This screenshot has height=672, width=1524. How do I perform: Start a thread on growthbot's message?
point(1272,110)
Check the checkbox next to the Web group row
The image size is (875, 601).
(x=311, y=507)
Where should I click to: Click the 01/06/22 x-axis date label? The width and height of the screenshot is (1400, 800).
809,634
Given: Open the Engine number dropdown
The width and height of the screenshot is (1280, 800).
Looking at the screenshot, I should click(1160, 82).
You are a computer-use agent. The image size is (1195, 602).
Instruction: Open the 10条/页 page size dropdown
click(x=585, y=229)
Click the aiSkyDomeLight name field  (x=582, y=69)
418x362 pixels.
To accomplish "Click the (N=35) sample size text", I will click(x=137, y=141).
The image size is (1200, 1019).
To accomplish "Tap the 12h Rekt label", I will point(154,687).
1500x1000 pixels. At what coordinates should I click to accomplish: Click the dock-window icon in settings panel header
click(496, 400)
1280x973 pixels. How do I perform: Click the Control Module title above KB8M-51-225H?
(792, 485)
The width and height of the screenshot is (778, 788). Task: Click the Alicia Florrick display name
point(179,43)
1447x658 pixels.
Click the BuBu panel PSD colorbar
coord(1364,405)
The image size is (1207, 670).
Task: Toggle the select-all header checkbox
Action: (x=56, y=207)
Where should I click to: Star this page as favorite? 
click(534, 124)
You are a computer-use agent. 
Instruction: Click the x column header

------------------------

* TO DO *
Return every line in the listing that contains the word "will".

* THE ANSWER *
To accomplish "Click the (N=35) sample size text", I will click(x=137, y=141).
To accomplish "Tap the 12h Rekt label", I will point(154,687).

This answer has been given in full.